A pergunta que não quer calar: denunciar a violência contra a mulher para quem?
A violência contra a mulher é uma questão alarmante e persistente em nossa sociedade, refletindo não apenas a desigualdade de gênero, mas também a interseccionalidade que torna algumas mulheres mais vulneráveis do que outras e as mulheres negras são as mais atingidas por essa violência, enfrentando uma realidade ainda mais cruel e desumanizadora. A Lei 14.541/2023, sancionada em março de 2023, deveria ser um passo importante na proteção das mulheres, mas a realidade no estado de São Paulo revela um cenário preocupante e desesperador: muitas delegacias especializadas em atendimento a mulheres permanecem fechadas a noite e aos finais de semana, como se a violência contra as mulheres tivessem dia e hora para acontecer, já que tem no relógio marcado o momento de denunciar: horário comercial.
Dados do Fórum Brasileiro de Segurança Pública mostram que, em 2021, 66% das mulheres assassinadas no Brasil eram negras. Essa estatística alarmante evidencia que a violência de gênero não afeta todas as mulheres de maneira igual; as mulheres negras enfrentam uma combinação de racismo e machismo que as torna mais vulneráveis a diversas formas de violência, incluindo a física, sexual e psicológica. Além disso, segundo o Atlas da Violência 2021, a taxa de homicídios de mulheres negras é 2,6 vezes maior do que a de mulheres brancas.
A Lei 14.541/2023 foi criada para fortalecer a rede de proteção às mulheres, mas a ineficácia na implementação dessas medidas é um reflexo de um sistema que ainda não prioriza adequadamente a segurança e o bem-estar das mulheres, especialmente das mulheres negras.
As delegacias da mulher desempenham um papel crucial na resposta à violência de gênero. Elas oferecem um espaço onde as vítimas podem se sentir seguras para relatar abusos, buscar orientação e receber apoio psicológico e jurídico. Quando essas instituições estão fechadas, as mulheres se veem desprovidas de um recurso vital, o que pode levar ao aumento da subnotificação de casos e, consequentemente, à perpetuação da violência. Para as mulheres negras, essa realidade é ainda mais grave, pois muitas vezes enfrentam barreiras adicionais, como a desconfiança nas instituições e a falta de acesso a recursos.
Além disso, o não funcionamento das delegacias 24 horas pode ser interpretado como uma falta de compromisso do Estado em enfrentar a violência contra a mulher. É fundamental que as autoridades não apenas sancionem leis, mas que também garantam a infraestrutura necessária para que essas leis sejam efetivas. A falta de investimento em segurança pública e na capacitação de profissionais que atuam na área é um entrave significativo para a proteção das mulheres, sobretudo para as mulheres negras, que frequentemente não encontram apoio ou sequer rede de apoio.
A sociedade civil também tem um papel importante nesse contexto. É essencial que haja pressão contínua sobre os governantes para que cumpram suas promessas e que as mulheres, especialmente as negras, sejam ouvidas em suas demandas por segurança e justiça. Movimentos sociais, organizações não governamentais e a mídia têm a responsabilidade de manter o tema em evidência, denunciando as falhas do sistema e exigindo ações efetivas.

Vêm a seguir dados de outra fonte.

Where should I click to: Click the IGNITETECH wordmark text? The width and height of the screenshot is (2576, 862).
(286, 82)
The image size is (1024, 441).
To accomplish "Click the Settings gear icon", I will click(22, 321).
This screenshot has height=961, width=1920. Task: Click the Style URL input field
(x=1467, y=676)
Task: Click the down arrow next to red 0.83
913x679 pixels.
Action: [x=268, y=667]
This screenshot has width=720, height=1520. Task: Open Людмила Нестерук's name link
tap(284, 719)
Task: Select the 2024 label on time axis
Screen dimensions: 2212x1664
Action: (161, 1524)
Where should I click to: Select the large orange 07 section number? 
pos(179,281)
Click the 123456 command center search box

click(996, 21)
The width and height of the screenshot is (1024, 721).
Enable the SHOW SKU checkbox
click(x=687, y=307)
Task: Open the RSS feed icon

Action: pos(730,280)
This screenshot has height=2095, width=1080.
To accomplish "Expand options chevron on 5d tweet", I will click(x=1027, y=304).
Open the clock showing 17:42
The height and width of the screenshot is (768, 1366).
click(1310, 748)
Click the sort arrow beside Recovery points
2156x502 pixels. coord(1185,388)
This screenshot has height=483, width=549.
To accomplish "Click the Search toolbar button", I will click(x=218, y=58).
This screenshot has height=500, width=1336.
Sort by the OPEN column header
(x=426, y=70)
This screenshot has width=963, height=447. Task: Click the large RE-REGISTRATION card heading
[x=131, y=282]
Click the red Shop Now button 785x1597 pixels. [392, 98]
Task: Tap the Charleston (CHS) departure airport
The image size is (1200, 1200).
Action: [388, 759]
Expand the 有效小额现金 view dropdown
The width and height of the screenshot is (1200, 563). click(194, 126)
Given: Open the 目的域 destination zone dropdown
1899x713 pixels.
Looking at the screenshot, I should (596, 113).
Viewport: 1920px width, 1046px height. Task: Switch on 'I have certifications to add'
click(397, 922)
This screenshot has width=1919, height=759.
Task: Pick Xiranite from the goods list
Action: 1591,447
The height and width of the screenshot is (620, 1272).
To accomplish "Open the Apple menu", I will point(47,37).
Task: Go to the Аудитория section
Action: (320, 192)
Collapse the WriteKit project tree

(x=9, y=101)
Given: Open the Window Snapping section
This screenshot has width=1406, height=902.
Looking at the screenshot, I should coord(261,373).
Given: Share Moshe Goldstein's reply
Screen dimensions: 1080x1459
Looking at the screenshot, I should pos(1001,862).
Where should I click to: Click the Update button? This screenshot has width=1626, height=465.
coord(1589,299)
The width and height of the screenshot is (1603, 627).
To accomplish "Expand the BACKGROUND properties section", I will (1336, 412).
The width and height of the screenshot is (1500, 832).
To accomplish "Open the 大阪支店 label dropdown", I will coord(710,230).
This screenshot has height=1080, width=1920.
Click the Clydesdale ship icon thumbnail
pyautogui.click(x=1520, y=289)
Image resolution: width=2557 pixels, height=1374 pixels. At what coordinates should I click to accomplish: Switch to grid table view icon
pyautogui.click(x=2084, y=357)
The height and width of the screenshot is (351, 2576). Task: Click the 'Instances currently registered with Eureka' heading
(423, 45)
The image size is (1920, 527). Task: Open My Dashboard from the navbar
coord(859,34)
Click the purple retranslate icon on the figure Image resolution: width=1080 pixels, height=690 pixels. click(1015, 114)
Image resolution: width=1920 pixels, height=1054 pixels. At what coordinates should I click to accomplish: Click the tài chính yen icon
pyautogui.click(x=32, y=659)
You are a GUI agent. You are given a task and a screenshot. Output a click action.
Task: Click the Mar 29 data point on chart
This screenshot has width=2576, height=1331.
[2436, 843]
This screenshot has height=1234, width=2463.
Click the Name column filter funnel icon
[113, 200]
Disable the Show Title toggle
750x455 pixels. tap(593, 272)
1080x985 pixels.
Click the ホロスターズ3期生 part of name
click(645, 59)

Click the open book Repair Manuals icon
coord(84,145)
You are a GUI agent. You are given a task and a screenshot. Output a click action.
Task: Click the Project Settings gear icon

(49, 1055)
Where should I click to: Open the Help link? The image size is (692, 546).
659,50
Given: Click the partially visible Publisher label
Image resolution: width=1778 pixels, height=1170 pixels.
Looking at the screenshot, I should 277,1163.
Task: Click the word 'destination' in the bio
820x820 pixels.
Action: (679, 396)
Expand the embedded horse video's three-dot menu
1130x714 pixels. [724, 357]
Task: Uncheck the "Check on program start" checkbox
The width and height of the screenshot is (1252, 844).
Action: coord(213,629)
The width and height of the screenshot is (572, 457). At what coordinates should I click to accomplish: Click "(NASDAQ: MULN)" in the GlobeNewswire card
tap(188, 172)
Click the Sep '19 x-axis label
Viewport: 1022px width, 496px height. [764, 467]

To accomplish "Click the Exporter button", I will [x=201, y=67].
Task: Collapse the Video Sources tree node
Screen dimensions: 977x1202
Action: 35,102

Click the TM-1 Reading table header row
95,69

A violência contra a mulher é uma questão que demanda atenção urgente e ações concretas, especialmente quando consideramos que as mulheres negras e periféricas são as que mais sofrem e morrem vítimas de feminicídio no Brasil. Dados alarmantes revelam que, segundo o Anuário Brasileiro de Segurança Pública, as mulheres negras representam uma parcela significativa das vítimas de feminicídio, evidenciando uma interseccionalidade entre raça, classe e gênero que agrava essa realidade. A Lei 14.541/2023 representa um avanço importante na luta contra violência de gênero, mas sua eficácia depende da implementação.
É hora de exigir que o Estado cumpra seu papel de proteger as mulheres, sobretudo aquelas que enfrentam todas as violências possíveis seja por ausência de estado e não garantia de direitos, essas são as maiorias destituídas de direitos – mulheres pobres e periféricas, o estado precisa garantir que todas tenham acesso a um sistema de justiça que funcione de fato. Somente assim poderemos avançar na luta contra a violência de gênero e construir uma sociedade mais justa e igualitária, onde todas as mulheres, independentemente de sua cor ou origem, possam viver sem medo e com dignidade, pois a vida começa quando a violência acaba.
Aline Barbosa, mulher negra, mãe e periférica, graduada em Licenciatura História com Especialização em Educação em Direitos Humanos na Universidade Federal do ABC. Atuei no movimento negro e coordenei os comitês antirracista no Brasil. Coautora do livro: Do ensino superior á OAB: Cotas Ético-Raciais no enfrentamento do racismo institucional. hoje sou apenas uma mulher negra em movimento.